The Federal plain error rule is an exception that might apply to you, but it doesn’t do away with the underlying rule of issue preservation.

Thank you.

John G. Roberts, Jr.:

Thank you, counsel.

Mr. Lawry.

Matthew C. Lawry:

Mr. Chief Justice, and may it please the Court: I first want to address what is really at stake here.

The Commonwealth wants this Court to change the adequate State ground doctrine so that Mr. Kindler may be executed with no review by any court of his meritorious claims that his death sentence was unconstitutional.

John G. Roberts, Jr.:

Well, but that’s because he escaped.

He avoided judicial process, and you would have him be in the same position once he’s captured and returned and captured and returned as he was before he escaped at all, right?

Matthew C. Lawry:

Well, the question is, was there a firmly established and consistently applied State rule that would result in all of his claims being taken away.

John G. Roberts, Jr.:

And you think that — and you don’t think — you think you can argue that a State rule saying, look, if you escape and flee the jurisdiction, you bar — your claims cannot be adequate and independent?

Matthew C. Lawry:

No, I don’t think that, Your Honor.

What — what — what this Court has always required and what we are arguing, this Court has always required that a State procedural rule be firmly established and consistently applied in order to take away a litigant’s claims.

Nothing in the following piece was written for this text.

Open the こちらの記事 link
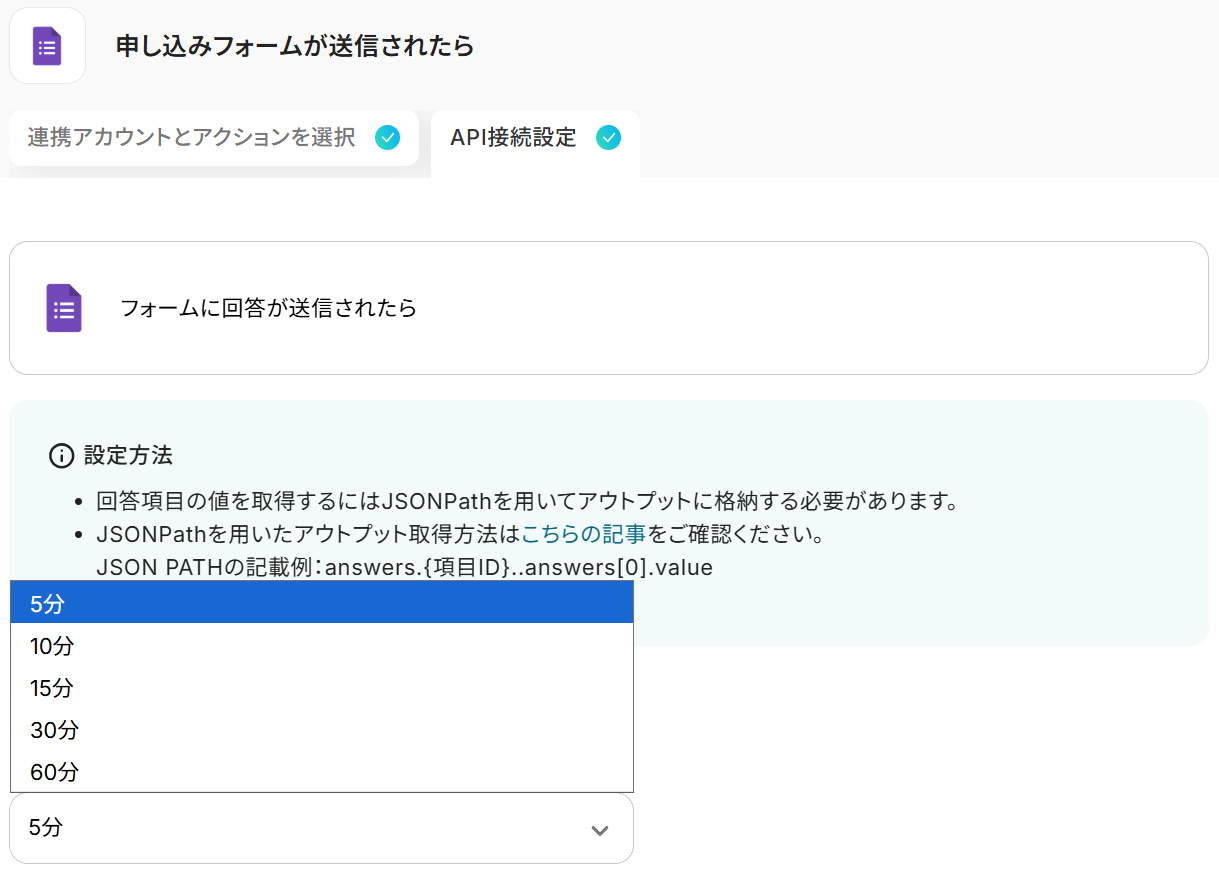Viewport: 1219px width, 875px height. coord(583,532)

And our position and what the Third Circuit below held was that in numerous respects, the — the rules that the State court applied here were not firmly established or consistently applied.

Sonia Sotomayor:

What rules — I’m–

Matthew C. Lawry:

Well, it’s really–

Sonia Sotomayor:

–What is — what is your position as to what the Third Circuit was saying or holding?

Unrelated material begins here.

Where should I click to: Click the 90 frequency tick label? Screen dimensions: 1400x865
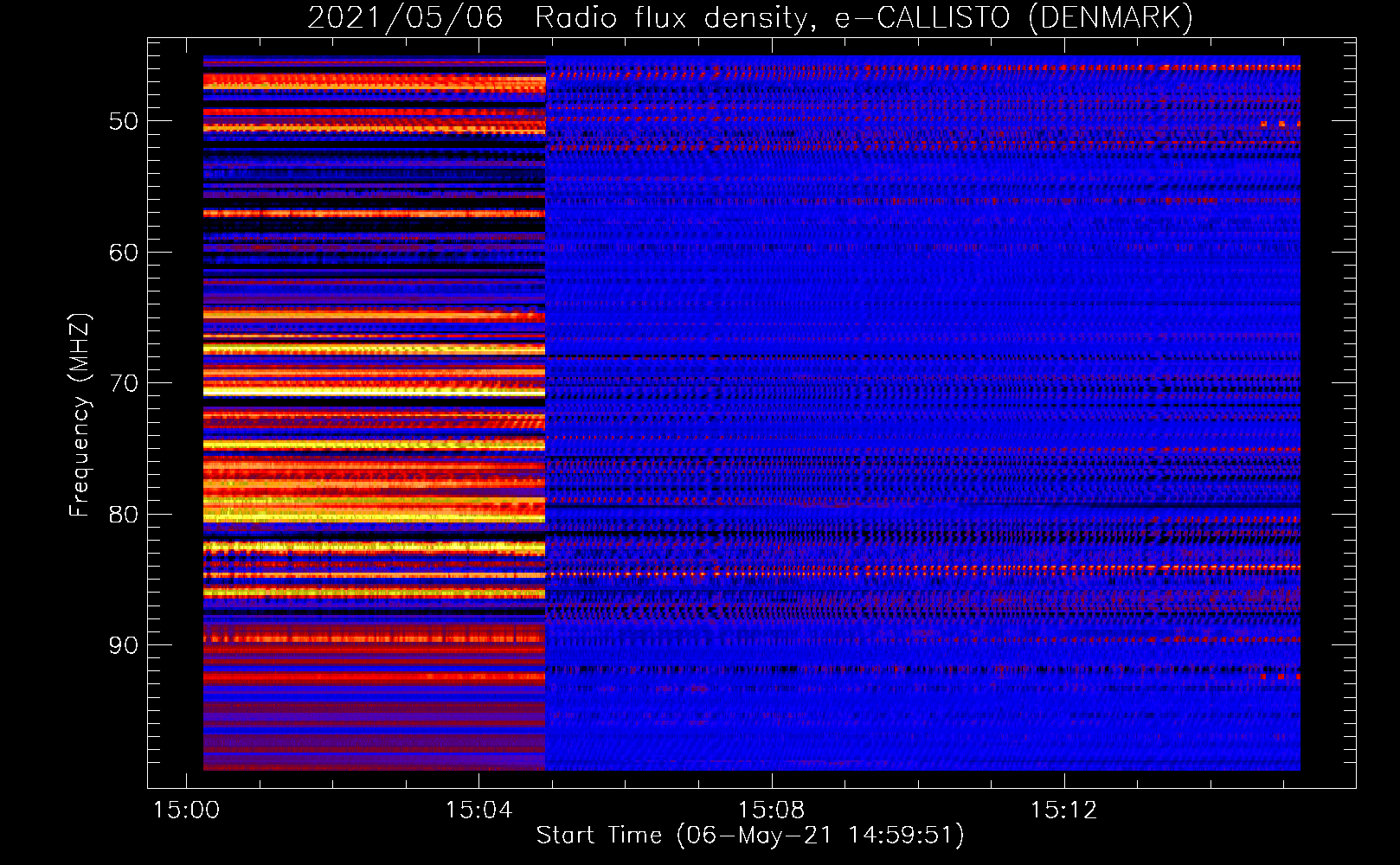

Are you saying, like your adversary, that they were saying because it was discretionary and there were a lot of exceptions to it, it wasn’t firmly established?

Or were you — or do you read it as saying, now that you have made it mandatory, that’s a new rule — the waiver mandatory, that’s a new rule?

Matthew C. Lawry:

–Well — well, to begin with, what we’re saying is that–

Sonia Sotomayor:

It’s not what you are saying.

What do you think the Third Circuit said?

Matthew C. Lawry:

–What — what I would suggest the Third Circuit said is that this case is very like Doctor.

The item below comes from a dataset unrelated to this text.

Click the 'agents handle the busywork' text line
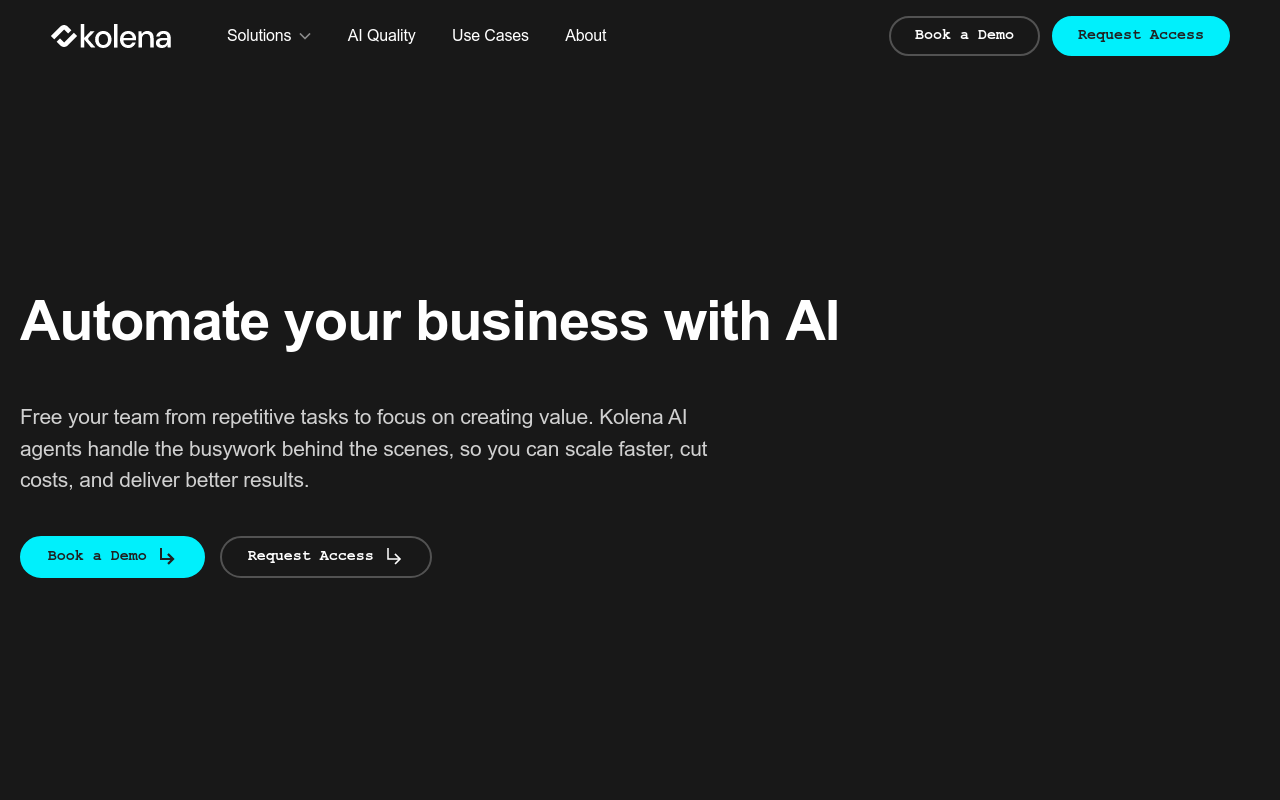point(364,449)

It said Doctor was controlling precedent, and Doctor involved a defendant who fled pretrial or in the middle of trial, and at that time there was a sort of two-part rule in Pennsylvania for dealing with fugitive forfeiture.

One part was — and this is in noncapital cases.

Matthew C. Lawry:

One part was if the defendant flees during the appellate process, then the appeal could be dismissed.

The other part was if it’s any time before that, there is discretion.

And — and so, when Doctor appealed, by the time his appeal was heard, Pennsylvania had changed its rule completely to one in which a flight at any time, at any time at all, was considered a complete forfeiture.

And that was — it was that change from a discretionary rule to a forfeiture rule that the Third Circuit said in Doctor was inadequate.

And it said again in Kindler that the same kind of change was inadequate.

Sonia Sotomayor:

What was the change–

Matthew C. Lawry:

The change–

Sonia Sotomayor:

–that you think the Third Circuit was identifying?

Matthew C. Lawry:

–The change that the Third Circuit identified was from a — a situation where there was complete discretion — and really more often than not, even in noncapital cases, the discretion was exercised to hear the issues.

It changed from that to one where there is essentially a — a presumption of — of waiver or forfeiture and some potential way to–

Sonia Sotomayor:

Let’s assume that a lower court in this case had said: You know, we have discretion, but we’re not going to exercise it because you escaped twice and were away much longer than most fugitives.

There is a presumption that witnesses’ memories fade, that it’s harder for trials that are so distant from the event, that distant from an event.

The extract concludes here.